In second grade I learned about fairness, favoritism, truth and trust; ultimately about employees and bosses.
Headed to the playground, I jumped in front of the class bully to talk with my girlfriend. The minute we switched places our boss/teacher, Ms. Westcott, came over, pulled him out of line to send him to detention (yup in second grade) for disobeying rules.
“But,” I stated in a loud, clear voice, “He didn't do anything! I got in front of him so I could talk with Charlotte."
Now, I was “teacher’s pet” and she thought I was protecting him. Marvin (not quite the name for a bully) looked back at me and shrugged. He was used to getting yelled at and he whispered “it’s okay”.
Yet, it wasn’t.
I complained to my mother who called the teacher. I was told “it’s all handled”. The incident got swept under the rug. Marvin was eventually “fired” from our school and sent to one for “problem” kids. I missed his spunky manner and always felt there had to be a better way.

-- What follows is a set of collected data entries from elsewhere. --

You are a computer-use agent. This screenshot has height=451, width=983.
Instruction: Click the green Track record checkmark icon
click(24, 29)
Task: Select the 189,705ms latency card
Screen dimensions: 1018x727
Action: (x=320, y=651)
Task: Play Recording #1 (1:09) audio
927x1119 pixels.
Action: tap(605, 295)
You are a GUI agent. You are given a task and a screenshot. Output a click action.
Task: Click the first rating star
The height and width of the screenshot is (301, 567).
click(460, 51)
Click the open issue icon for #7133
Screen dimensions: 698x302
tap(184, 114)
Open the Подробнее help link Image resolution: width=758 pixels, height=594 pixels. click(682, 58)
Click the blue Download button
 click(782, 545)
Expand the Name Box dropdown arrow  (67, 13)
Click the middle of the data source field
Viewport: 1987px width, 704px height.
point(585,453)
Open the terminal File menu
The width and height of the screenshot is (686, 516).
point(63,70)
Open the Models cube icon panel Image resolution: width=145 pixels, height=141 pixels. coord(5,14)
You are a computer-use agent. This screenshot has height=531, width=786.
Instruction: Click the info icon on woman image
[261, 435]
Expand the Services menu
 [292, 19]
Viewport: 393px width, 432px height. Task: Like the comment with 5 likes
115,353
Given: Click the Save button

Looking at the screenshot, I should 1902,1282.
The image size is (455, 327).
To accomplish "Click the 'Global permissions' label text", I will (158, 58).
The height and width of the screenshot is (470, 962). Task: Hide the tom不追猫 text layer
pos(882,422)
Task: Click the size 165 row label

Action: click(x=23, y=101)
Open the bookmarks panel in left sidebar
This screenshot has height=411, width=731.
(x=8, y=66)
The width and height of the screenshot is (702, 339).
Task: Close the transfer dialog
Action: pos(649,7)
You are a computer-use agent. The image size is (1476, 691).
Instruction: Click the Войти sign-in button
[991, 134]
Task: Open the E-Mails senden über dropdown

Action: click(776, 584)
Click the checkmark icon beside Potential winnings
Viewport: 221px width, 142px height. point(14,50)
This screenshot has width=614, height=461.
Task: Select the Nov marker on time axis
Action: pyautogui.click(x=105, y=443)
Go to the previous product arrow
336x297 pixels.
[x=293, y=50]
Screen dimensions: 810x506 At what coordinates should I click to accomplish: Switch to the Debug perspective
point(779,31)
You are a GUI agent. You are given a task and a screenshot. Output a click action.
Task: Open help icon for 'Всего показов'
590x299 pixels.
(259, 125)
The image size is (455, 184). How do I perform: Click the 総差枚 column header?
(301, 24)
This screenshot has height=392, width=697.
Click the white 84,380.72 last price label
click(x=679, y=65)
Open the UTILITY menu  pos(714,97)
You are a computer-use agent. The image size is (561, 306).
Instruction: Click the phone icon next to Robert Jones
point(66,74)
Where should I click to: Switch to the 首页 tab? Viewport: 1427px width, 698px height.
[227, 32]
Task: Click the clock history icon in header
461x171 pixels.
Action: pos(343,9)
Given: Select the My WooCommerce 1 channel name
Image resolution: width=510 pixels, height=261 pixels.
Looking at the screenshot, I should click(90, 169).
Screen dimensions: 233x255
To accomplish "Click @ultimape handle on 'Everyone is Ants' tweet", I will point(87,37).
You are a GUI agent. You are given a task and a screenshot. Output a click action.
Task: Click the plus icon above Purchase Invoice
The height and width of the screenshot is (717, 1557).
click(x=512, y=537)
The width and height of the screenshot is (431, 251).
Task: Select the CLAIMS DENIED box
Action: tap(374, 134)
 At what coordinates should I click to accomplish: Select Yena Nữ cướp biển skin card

We all have hyper-vigilant memories that point us in one direction or another. I had a strong yearning to find out why we behave the way we do and search for that better way.
I studied psychology and family systems theory and then took what I learned into the workplace. I saw the possibilities for building teamwork, transforming conflict, and managing change as foundational to increased productivity and collaboration.
I’ve learned that it is a myth to think we can and should separate who we are at work from who we are at home. In my executive coaching, leadership programs, change-management seminars, and team building in the workplace my basic idea is that authenticity can only happen when we do the personal work to find out what pushes our buttons and what to do about it.
To gain other perspectives, my husband Herb Kaufman and I invited leading edge teachers to Creative Energy Options. Throughout the years we had Deepak Chopra, Elizabeth Kubler-Ross, Robert Bly, Herbert Benson, David Whyte, Willis Harman and many others offer important points of view. I have included much of what I learned in my book “Don’t Bring It to Work”.
Fascinated with frozen right/wrong perspectives, we started The Center for Intercultural Dialogue to study the dynamics between Israelis and Palestinians using the arts to transcend differences. I explored ways to engage head and heart for real change to happen and found stories make more of a difference than debate. I use what I learned there in my Creative Edge Workshop.
I have developed my storytelling ability using real life situations. My ideas, grounded in research and science, address matters at emotional as well as logical levels; that’s what makes them “stick”.
My passion (in part thanks to Marvin,the bully) is helping leaders and teams improve employee relationships and engagement which impacts the bottom line and creates cultures of trust through honest and real dialogue.